**Saved entries**
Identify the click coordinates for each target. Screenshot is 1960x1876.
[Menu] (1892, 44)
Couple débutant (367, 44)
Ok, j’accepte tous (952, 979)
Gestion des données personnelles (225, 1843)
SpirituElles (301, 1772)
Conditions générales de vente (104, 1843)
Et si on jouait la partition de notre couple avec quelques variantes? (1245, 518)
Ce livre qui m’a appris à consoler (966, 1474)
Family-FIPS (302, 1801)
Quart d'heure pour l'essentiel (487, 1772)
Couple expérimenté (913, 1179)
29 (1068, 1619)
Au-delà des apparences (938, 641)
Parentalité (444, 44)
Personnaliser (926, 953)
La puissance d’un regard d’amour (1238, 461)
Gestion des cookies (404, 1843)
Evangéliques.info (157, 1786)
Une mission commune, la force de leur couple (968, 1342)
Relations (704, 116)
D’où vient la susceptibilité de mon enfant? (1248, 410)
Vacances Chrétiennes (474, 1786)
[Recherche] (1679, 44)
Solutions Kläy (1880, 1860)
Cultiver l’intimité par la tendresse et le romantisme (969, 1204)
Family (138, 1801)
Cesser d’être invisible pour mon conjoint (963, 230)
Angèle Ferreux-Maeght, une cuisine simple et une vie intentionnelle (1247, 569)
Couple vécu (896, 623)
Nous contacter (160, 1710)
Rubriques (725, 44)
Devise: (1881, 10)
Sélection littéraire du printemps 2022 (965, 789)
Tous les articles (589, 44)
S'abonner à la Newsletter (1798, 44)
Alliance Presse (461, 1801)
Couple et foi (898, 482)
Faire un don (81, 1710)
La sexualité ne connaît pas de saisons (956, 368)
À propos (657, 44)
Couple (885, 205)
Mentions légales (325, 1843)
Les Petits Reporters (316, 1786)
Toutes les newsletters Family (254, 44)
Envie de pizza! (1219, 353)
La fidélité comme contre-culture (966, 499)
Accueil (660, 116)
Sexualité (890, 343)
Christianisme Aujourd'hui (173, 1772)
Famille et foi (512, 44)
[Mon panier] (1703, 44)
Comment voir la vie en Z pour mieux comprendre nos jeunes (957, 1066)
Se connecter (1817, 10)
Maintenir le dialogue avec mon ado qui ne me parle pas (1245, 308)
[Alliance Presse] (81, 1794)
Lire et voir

**Problem requirements**
In the data above, which lines lie between the line with "Quart d'heure pour l'essentiel (487, 1772)" and the line with "Devise: (1881, 10)", inclusive? Print those lines exactly and nothing else.

**Result**
Quart d'heure pour l'essentiel (487, 1772)
Couple expérimenté (913, 1179)
29 (1068, 1619)
Au-delà des apparences (938, 641)
Parentalité (444, 44)
Personnaliser (926, 953)
La puissance d’un regard d’amour (1238, 461)
Gestion des cookies (404, 1843)
Evangéliques.info (157, 1786)
Une mission commune, la force de leur couple (968, 1342)
Relations (704, 116)
D’où vient la susceptibilité de mon enfant? (1248, 410)
Vacances Chrétiennes (474, 1786)
[Recherche] (1679, 44)
Solutions Kläy (1880, 1860)
Cultiver l’intimité par la tendresse et le romantisme (969, 1204)
Family (138, 1801)
Cesser d’être invisible pour mon conjoint (963, 230)
Angèle Ferreux-Maeght, une cuisine simple et une vie intentionnelle (1247, 569)
Couple vécu (896, 623)
Nous contacter (160, 1710)
Rubriques (725, 44)
Devise: (1881, 10)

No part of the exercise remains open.